[Exercise input Boundary: Start]
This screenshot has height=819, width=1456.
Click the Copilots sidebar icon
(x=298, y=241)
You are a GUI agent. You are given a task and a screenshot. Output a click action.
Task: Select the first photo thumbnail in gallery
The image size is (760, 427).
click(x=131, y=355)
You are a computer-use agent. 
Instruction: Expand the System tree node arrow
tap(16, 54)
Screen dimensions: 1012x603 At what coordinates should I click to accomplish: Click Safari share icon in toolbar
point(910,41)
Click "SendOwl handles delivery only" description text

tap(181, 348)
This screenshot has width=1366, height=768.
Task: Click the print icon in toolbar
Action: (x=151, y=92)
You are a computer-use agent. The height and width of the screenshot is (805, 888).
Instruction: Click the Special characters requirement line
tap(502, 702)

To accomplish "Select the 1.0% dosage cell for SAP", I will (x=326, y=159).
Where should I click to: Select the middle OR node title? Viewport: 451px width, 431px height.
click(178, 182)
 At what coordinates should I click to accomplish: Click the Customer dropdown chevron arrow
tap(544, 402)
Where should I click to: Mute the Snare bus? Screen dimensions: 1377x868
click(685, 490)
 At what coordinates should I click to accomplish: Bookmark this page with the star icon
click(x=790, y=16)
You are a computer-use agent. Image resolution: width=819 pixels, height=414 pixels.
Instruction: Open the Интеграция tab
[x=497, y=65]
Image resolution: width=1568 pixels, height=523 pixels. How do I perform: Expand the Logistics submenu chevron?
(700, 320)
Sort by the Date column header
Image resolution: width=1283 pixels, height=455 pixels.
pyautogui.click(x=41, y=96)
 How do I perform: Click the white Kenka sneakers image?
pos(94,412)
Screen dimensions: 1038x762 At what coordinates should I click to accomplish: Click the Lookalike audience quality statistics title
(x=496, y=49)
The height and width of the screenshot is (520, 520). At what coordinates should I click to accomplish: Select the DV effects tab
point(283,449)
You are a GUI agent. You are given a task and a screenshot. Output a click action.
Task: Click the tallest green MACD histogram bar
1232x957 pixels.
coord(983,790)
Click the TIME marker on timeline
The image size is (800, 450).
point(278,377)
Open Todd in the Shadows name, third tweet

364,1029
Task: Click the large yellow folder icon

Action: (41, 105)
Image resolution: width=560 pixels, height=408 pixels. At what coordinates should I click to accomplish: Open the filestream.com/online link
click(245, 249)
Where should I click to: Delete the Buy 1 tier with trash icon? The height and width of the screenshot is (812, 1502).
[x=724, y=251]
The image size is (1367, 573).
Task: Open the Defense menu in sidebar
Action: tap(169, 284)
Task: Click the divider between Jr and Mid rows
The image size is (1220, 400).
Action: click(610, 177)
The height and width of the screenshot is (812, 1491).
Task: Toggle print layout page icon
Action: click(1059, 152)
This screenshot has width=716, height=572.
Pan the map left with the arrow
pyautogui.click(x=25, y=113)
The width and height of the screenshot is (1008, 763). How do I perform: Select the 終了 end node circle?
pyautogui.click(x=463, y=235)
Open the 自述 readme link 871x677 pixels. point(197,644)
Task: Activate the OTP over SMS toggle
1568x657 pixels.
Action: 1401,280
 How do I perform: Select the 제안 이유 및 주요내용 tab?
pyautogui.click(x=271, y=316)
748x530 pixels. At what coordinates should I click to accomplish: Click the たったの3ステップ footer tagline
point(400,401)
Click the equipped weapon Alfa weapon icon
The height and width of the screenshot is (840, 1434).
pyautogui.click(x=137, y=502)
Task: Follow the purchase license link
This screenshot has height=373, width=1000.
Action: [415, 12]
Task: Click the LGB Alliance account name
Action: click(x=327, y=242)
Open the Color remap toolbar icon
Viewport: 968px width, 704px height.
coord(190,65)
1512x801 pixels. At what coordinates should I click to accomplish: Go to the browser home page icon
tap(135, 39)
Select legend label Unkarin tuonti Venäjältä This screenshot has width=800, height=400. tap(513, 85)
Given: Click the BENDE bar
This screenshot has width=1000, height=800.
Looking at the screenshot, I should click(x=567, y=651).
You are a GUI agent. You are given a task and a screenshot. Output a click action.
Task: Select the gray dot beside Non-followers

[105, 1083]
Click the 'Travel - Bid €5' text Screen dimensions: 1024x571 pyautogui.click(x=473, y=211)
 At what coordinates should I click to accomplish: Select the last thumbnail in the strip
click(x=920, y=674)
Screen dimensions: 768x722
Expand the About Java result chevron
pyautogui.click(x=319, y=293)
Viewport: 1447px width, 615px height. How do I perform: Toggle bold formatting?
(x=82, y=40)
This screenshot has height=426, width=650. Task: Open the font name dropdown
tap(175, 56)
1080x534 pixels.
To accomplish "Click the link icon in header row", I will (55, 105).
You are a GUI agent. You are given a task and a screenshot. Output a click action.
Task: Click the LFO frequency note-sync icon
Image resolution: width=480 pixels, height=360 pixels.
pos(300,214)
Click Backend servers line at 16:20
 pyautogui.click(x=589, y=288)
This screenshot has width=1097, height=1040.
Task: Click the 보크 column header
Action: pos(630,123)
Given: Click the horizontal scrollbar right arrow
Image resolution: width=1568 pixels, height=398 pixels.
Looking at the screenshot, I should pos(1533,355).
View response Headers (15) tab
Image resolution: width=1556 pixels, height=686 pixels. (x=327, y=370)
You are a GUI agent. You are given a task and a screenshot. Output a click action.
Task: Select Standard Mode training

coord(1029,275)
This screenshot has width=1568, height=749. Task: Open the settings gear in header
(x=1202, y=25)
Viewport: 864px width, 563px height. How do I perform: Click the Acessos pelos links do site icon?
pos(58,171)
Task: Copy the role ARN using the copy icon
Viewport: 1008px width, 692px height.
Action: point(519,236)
[Exercise input Boundary: End]
Aim of the task -
In the entries above, find the line with "You are a computer-use agent. Image" and the line with "Task: Click the tallest", then restate word for word both of them and every line between, with nothing more.

Your solution -
You are a computer-use agent. Image resolution: width=819 pixels, height=414 pixels.
Instruction: Open the Интеграция tab
[x=497, y=65]
Image resolution: width=1568 pixels, height=523 pixels. How do I perform: Expand the Logistics submenu chevron?
(700, 320)
Sort by the Date column header
Image resolution: width=1283 pixels, height=455 pixels.
pyautogui.click(x=41, y=96)
 How do I perform: Click the white Kenka sneakers image?
pos(94,412)
Screen dimensions: 1038x762 At what coordinates should I click to accomplish: Click the Lookalike audience quality statistics title
(x=496, y=49)
The height and width of the screenshot is (520, 520). At what coordinates should I click to accomplish: Select the DV effects tab
point(283,449)
You are a GUI agent. You are given a task and a screenshot. Output a click action.
Task: Click the tallest green MACD histogram bar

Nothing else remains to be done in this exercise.